Saved entries
---*---

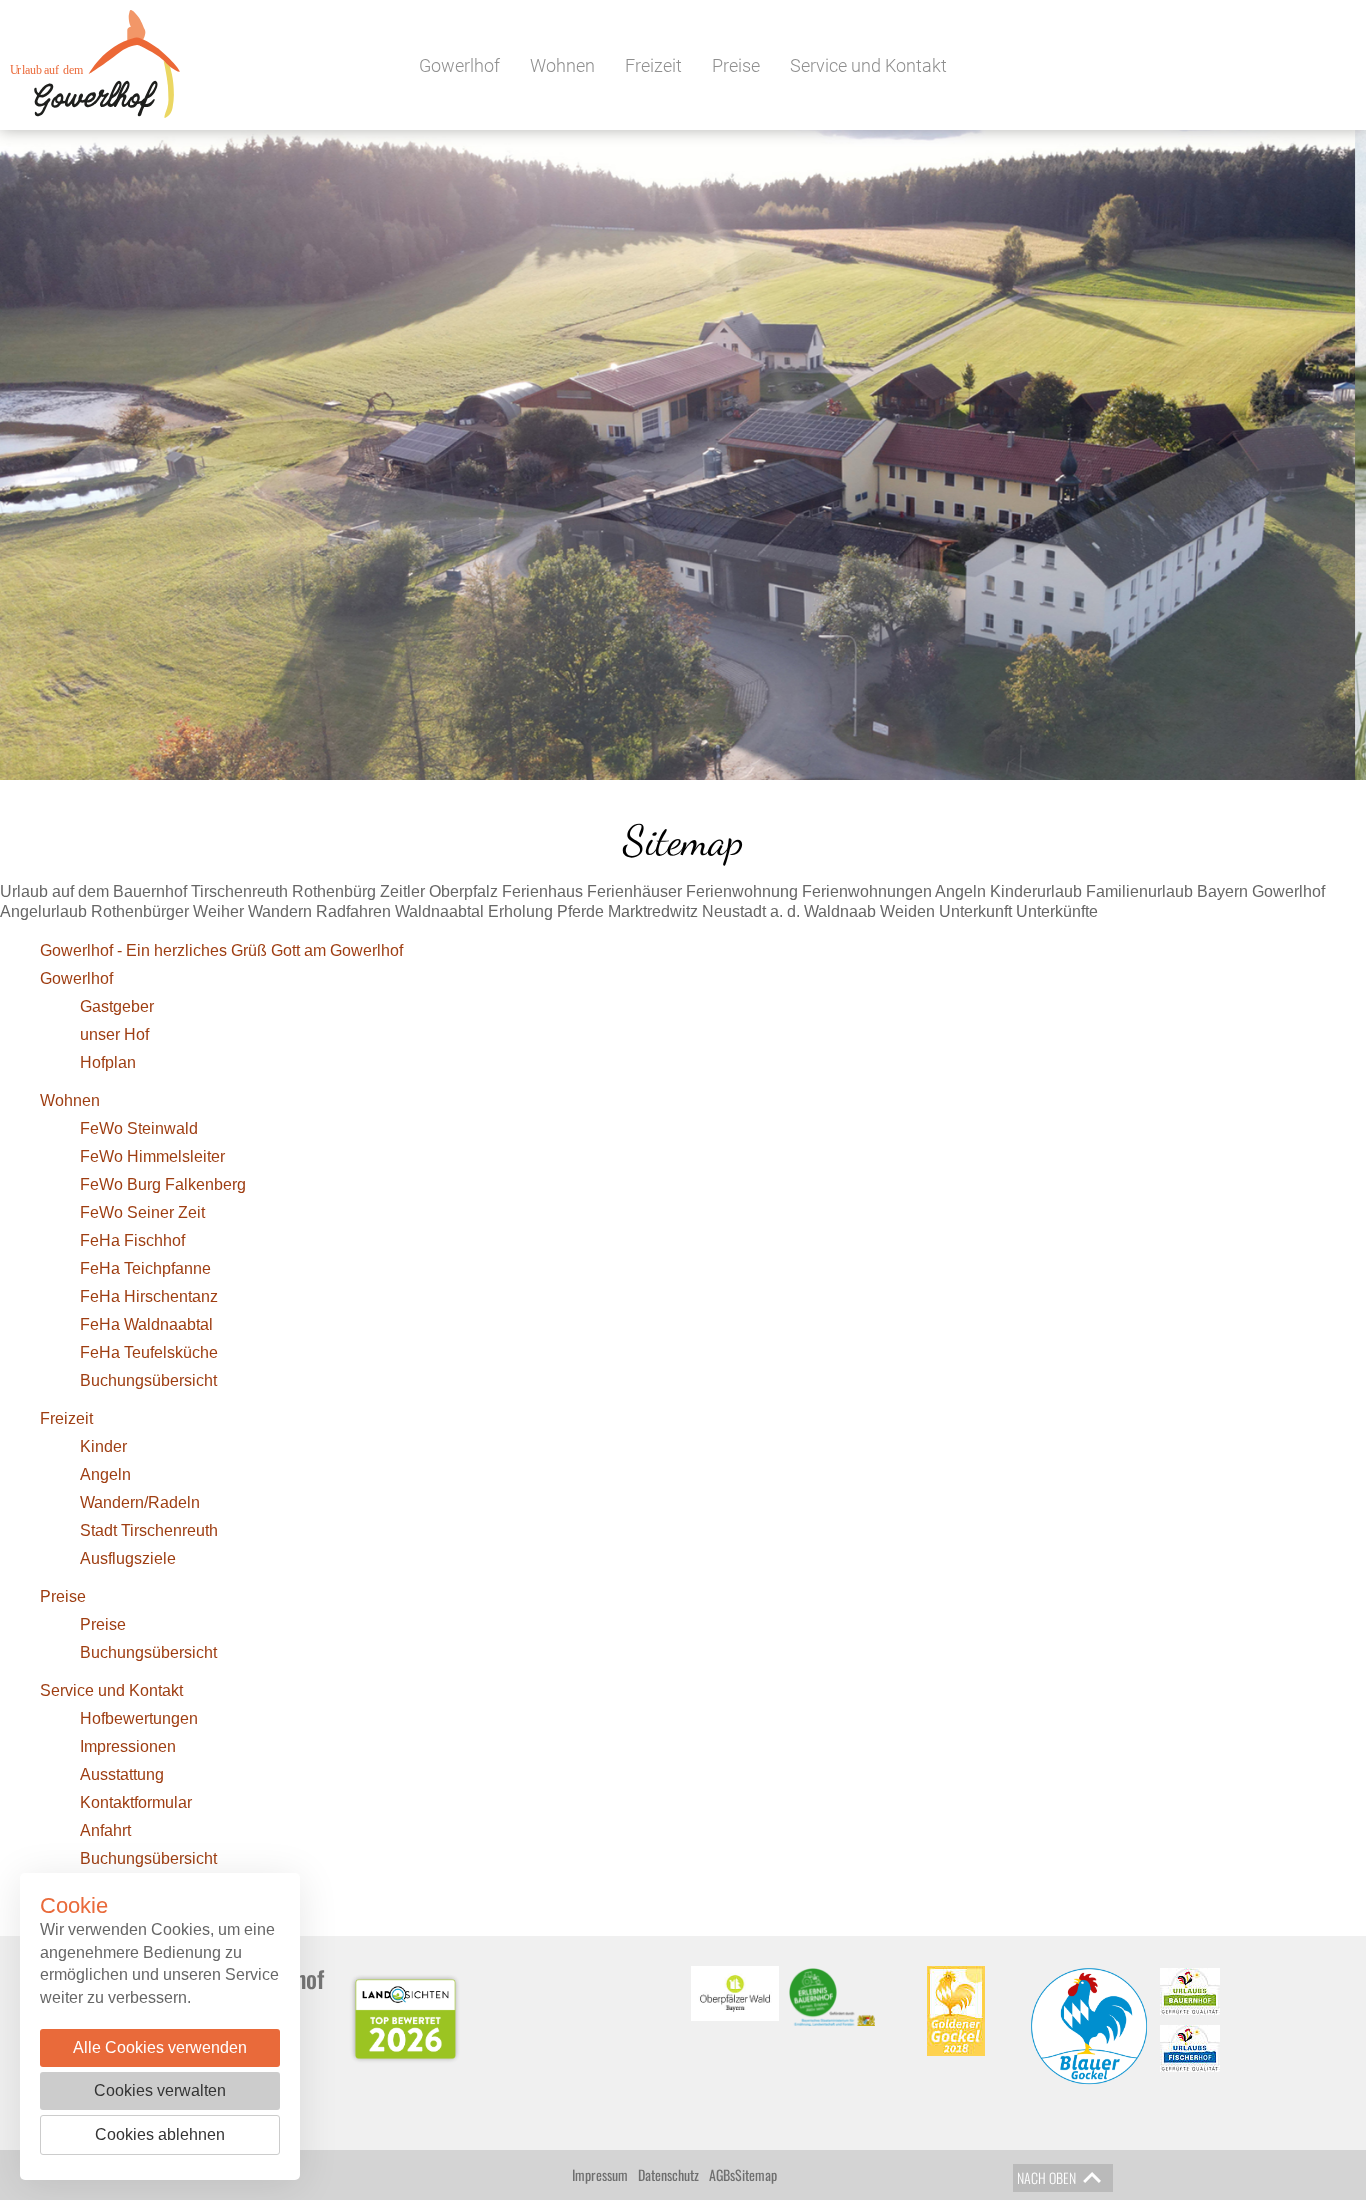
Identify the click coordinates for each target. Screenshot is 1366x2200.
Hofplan (108, 1062)
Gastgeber (117, 1006)
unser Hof (114, 1034)
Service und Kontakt (868, 65)
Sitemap (756, 2174)
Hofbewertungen (139, 1718)
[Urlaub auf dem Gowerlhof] (90, 46)
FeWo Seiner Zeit (142, 1212)
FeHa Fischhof (132, 1240)
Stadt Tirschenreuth (149, 1530)
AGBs (722, 2174)
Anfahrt (105, 1830)
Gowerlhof (459, 65)
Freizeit (653, 65)
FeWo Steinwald (139, 1128)
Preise (736, 65)
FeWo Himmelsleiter (152, 1156)
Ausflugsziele (128, 1558)
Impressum (600, 2174)
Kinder (103, 1446)
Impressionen (128, 1746)
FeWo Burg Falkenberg (163, 1184)
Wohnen (562, 65)
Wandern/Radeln (140, 1502)
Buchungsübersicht (148, 1380)
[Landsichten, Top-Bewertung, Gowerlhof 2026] (405, 2019)
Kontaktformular (136, 1802)
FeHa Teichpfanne (145, 1268)
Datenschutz (668, 2174)
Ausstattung (122, 1774)
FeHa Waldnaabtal (146, 1324)
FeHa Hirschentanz (149, 1296)
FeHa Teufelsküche (149, 1352)
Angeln (105, 1474)
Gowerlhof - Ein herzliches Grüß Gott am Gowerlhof (221, 950)
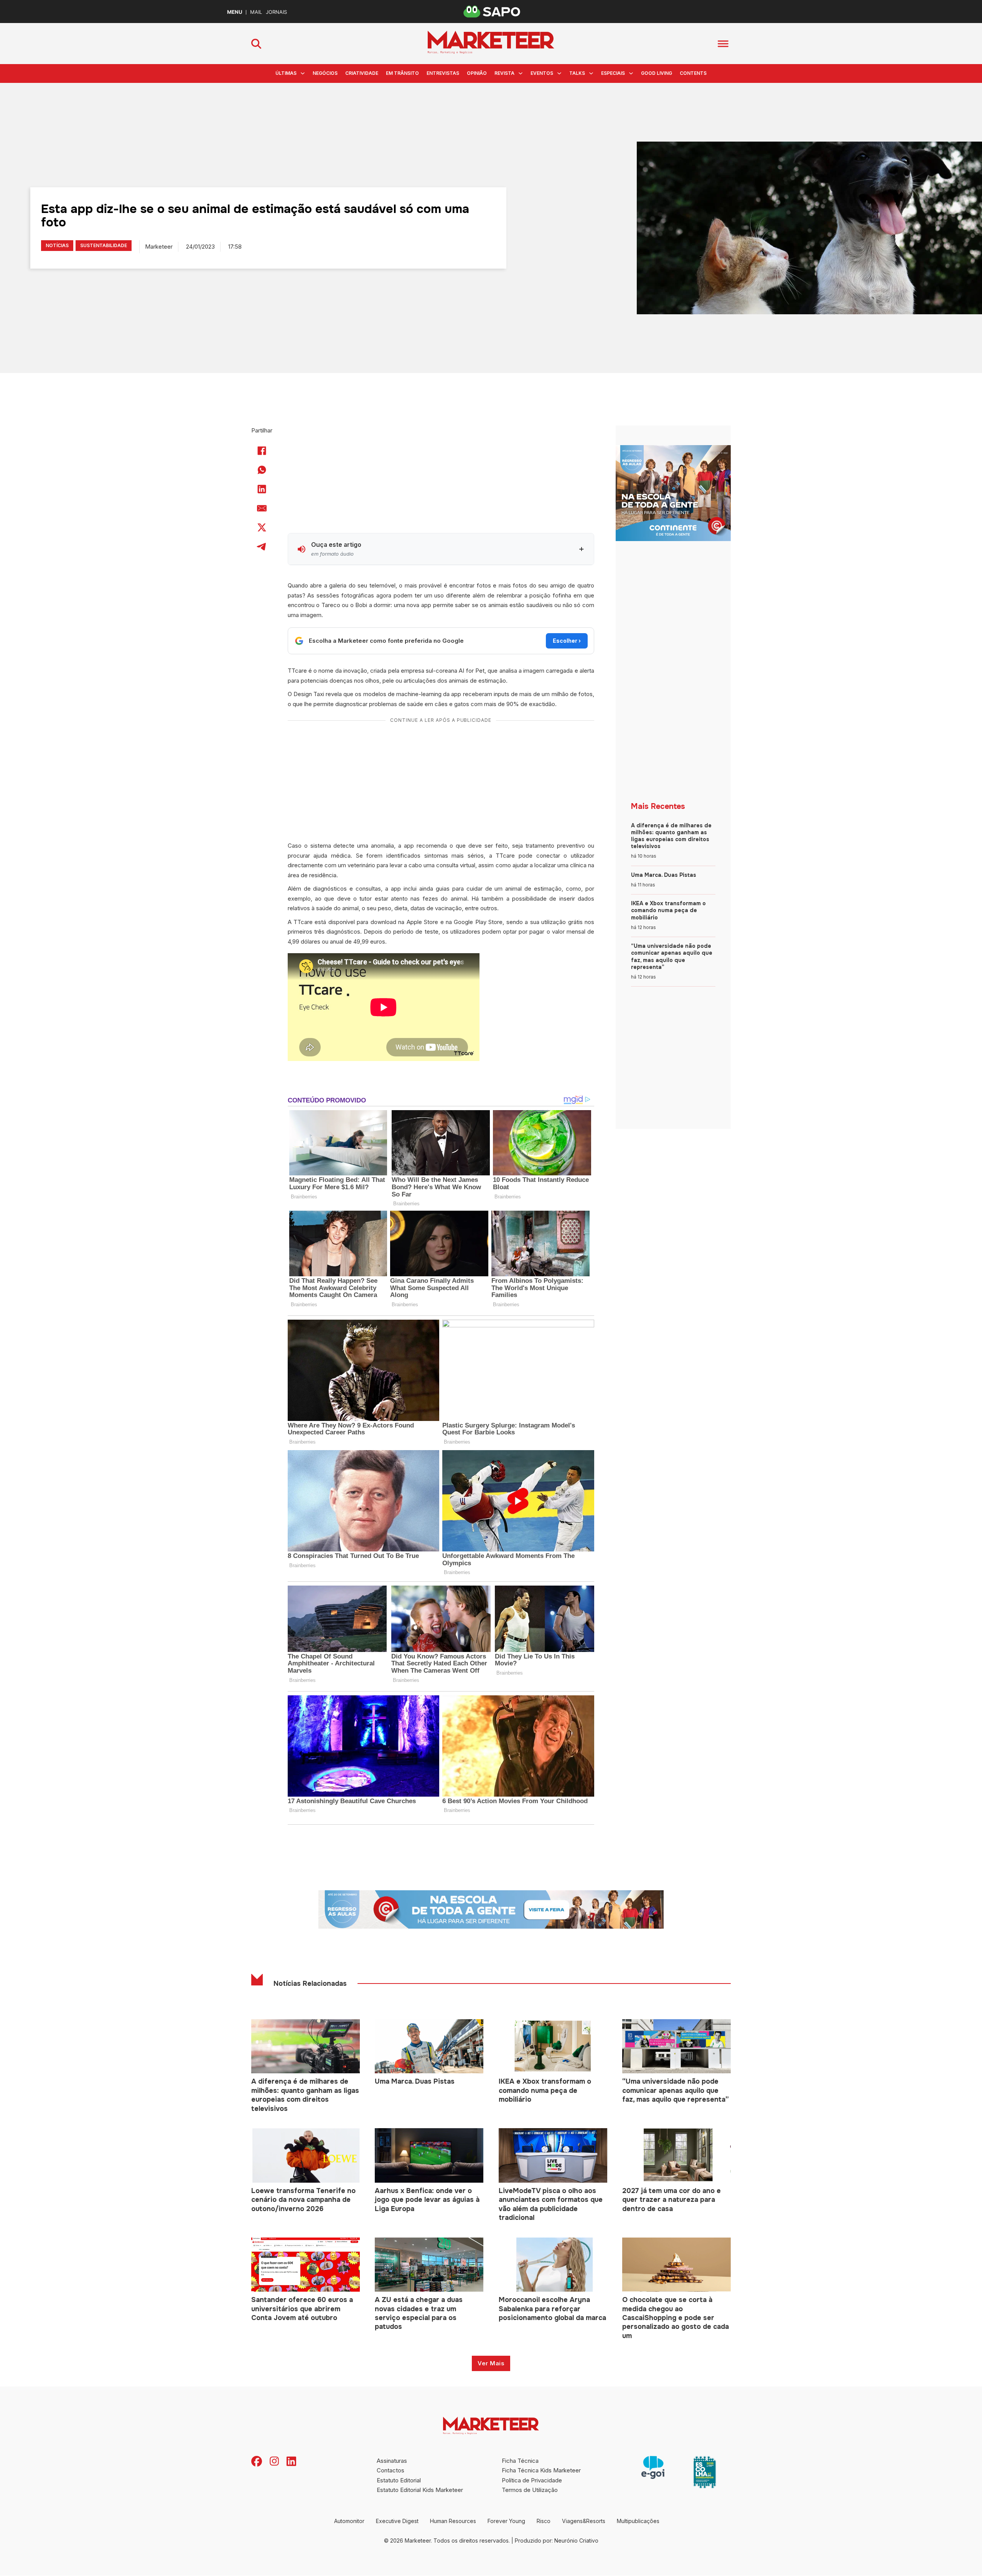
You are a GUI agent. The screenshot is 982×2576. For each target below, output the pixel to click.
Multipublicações (638, 2521)
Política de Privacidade (532, 2480)
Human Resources (453, 2521)
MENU (234, 12)
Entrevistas (443, 73)
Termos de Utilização (530, 2489)
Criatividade (361, 73)
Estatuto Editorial (399, 2480)
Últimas (286, 73)
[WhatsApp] (262, 469)
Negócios (325, 73)
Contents (693, 73)
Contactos (390, 2470)
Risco (543, 2521)
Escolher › (567, 640)
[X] (262, 527)
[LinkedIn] (262, 489)
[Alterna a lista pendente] (302, 73)
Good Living (656, 73)
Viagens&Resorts (583, 2521)
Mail (256, 12)
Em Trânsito (402, 73)
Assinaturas (392, 2460)
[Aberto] (723, 43)
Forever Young (506, 2521)
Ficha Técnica (520, 2460)
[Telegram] (262, 546)
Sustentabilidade (103, 245)
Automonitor (349, 2521)
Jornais (276, 12)
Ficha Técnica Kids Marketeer (541, 2470)
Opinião (477, 73)
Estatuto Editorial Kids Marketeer (420, 2489)
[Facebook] (262, 450)
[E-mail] (262, 508)
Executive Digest (397, 2521)
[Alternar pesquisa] (256, 44)
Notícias (57, 245)
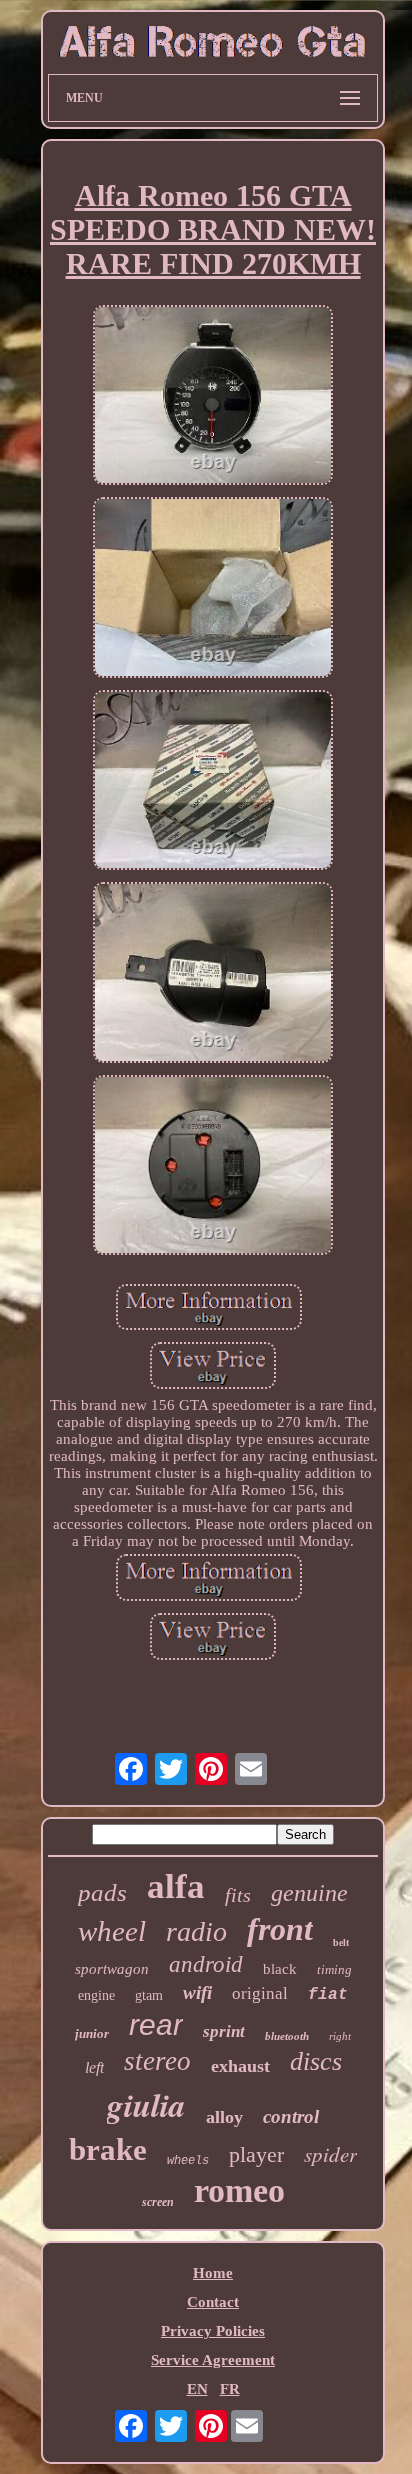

---*---

# [Task objective]
The records above are to be quoted exactly, with all pictures left out.

# [Answer to this exercise]
Identify the click coordinates for each target. Screenshot is 1366x2200.
Hofplan (108, 1062)
Gastgeber (117, 1006)
unser Hof (114, 1034)
Service und Kontakt (868, 65)
Sitemap (756, 2174)
Hofbewertungen (139, 1718)
[Urlaub auf dem Gowerlhof] (90, 46)
FeWo Seiner Zeit (142, 1212)
FeHa Fischhof (132, 1240)
Stadt Tirschenreuth (149, 1530)
AGBs (722, 2174)
Anfahrt (105, 1830)
Gowerlhof (459, 65)
Freizeit (653, 65)
FeWo Steinwald (139, 1128)
Preise (736, 65)
FeWo Himmelsleiter (152, 1156)
Ausflugsziele (128, 1558)
Impressum (600, 2174)
Kinder (103, 1446)
Impressionen (128, 1746)
FeWo Burg Falkenberg (163, 1184)
Wohnen (562, 65)
Wandern/Radeln (140, 1502)
Buchungsübersicht (148, 1380)
[Landsichten, Top-Bewertung, Gowerlhof 2026] (405, 2019)
Kontaktformular (136, 1802)
FeHa Teichpfanne (145, 1268)
Datenschutz (668, 2174)
Ausstattung (122, 1774)
FeHa Waldnaabtal (146, 1324)
FeHa Hirschentanz (149, 1296)
FeHa Teufelsküche (149, 1352)
Angeln (105, 1474)
Gowerlhof - Ein herzliches Grüß Gott am Gowerlhof (221, 950)
You are a GUI agent. The screenshot is 982×2576. For each target below, output the pixel to click.
Multipublicações (638, 2521)
Política de Privacidade (532, 2480)
Human Resources (453, 2521)
MENU (234, 12)
Entrevistas (443, 73)
Termos de Utilização (530, 2489)
Criatividade (361, 73)
Estatuto Editorial (399, 2480)
Últimas (286, 73)
[WhatsApp] (262, 469)
Negócios (325, 73)
Contents (693, 73)
Contactos (390, 2470)
Risco (543, 2521)
Escolher › (567, 640)
[X] (262, 527)
[LinkedIn] (262, 489)
[Alterna a lista pendente] (302, 73)
Good Living (656, 73)
Viagens&Resorts (583, 2521)
Mail (256, 12)
Em Trânsito (402, 73)
Assinaturas (392, 2460)
[Aberto] (723, 43)
Forever Young (506, 2521)
Ficha Técnica (520, 2460)
[Telegram] (262, 546)
Sustentabilidade (103, 245)
Automonitor (349, 2521)
Jornais (276, 12)
Ficha Técnica Kids Marketeer (541, 2470)
Opinião (477, 73)
Estatuto Editorial Kids Marketeer (420, 2489)
[Facebook] (262, 450)
[E-mail] (262, 508)
Executive Digest (397, 2521)
[Alternar pesquisa] (256, 44)
Notícias (57, 245)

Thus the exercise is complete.